Edward Snowden's revelations on the extent of spying by the National Security Agency on foreigners, allies and Americans should be raising larger questions about the Leviathan surveillance state the United States has built. The NSA's giant information vacuum is diminishing America's standing, and distrust is tarnishing America's reputation, alienating world leaders and the country's most trusted allies.
Snowden's most recent release reveals that the NSA has been tapping into Google and Yahoo overseas fiber-optic cables — without the companies' consent or knowledge — and copying a vast flow of email communication and other personal data of foreigners and Americans. By gaining access to the servers of giant Internet companies abroad, the NSA bypasses legal restrictions on mass surveillance in the United States. The NSA is operating dangerously unmoored from legal oversight.
Most troubling for Americans is the NSA program that sweeps up domestic telephone metadata of millions of Americans. Senate bills would end the program or add constraints. But that is just one program within a $52.6 billion "black budget" for fiscal 2013 that funds 16 spy agencies and 107,000 employees with virtually no public accountability. President Barack Obama, who promised a transparent administration, has not reined in the surveillance colossus America created post-9/11. There has been no public discussion on protecting privacy and balancing that with security concerns. As the president has said, what is technically possible in the surveillance world is not necessarily what should be public policy.
America's surveillance programs may be tactically beneficial, though that is hard to tell with all the secrecy, but they are causing strains in vital strategic relationships.
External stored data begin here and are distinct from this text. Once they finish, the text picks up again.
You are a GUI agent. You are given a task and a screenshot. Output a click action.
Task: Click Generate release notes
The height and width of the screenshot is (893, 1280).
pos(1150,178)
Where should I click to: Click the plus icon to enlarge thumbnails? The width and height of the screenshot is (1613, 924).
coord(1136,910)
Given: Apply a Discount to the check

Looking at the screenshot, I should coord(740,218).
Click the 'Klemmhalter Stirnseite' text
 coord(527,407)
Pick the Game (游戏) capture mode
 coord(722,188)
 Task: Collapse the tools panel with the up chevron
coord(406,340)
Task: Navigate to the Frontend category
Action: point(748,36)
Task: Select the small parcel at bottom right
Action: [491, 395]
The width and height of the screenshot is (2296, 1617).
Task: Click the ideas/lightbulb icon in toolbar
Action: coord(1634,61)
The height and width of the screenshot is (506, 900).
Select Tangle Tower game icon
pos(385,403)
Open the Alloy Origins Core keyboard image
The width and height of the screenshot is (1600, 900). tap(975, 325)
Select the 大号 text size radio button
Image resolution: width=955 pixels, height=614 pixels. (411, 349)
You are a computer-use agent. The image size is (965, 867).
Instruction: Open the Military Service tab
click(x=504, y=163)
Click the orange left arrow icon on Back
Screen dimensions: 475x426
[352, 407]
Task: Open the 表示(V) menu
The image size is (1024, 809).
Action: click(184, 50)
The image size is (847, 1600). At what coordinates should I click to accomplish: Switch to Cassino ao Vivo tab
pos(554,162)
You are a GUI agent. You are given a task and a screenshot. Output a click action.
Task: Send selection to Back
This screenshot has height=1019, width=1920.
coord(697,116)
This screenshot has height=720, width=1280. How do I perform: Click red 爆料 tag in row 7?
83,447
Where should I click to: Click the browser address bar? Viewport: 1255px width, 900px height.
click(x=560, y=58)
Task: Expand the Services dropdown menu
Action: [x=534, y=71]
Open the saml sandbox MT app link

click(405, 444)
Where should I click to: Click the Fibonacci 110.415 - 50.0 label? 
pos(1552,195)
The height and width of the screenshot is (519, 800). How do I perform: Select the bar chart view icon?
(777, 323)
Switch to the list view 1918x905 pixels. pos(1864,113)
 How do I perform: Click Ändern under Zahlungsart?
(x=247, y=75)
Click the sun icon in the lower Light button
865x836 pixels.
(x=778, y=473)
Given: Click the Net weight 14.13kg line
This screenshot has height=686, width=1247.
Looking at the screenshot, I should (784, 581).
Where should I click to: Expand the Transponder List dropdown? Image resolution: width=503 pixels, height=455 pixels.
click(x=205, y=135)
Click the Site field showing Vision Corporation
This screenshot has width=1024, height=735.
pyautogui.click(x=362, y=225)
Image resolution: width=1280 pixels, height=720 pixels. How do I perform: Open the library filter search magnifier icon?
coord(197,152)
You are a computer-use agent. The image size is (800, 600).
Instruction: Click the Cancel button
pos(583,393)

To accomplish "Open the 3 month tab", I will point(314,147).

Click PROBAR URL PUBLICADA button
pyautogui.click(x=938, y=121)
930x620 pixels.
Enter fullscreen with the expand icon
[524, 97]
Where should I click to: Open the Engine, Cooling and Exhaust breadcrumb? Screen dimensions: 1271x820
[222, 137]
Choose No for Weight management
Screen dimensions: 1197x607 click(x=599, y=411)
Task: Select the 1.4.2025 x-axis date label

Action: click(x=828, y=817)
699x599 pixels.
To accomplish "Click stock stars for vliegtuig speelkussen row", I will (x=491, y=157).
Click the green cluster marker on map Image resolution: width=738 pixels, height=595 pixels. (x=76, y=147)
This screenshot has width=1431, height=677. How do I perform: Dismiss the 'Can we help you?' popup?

Obama is having to assuage European and other allies who are furious to learn that the NSA has been spying on 35 world leaders. German Chancellor Angela Merkel gave Obama an earful upon discovering that her cellphone was tapped. The fallout is causing Europeans to consider fining U.S. communications giants that cooperate with NSA spying.
To some degree everyone spies on everyone else, but America's obsession with collecting intelligence, coupled with its technological reach and storage capacity, has gone too far. People abroad and at home are questioning whether these are the actions of a representative democracy committed to civil liberties and open government.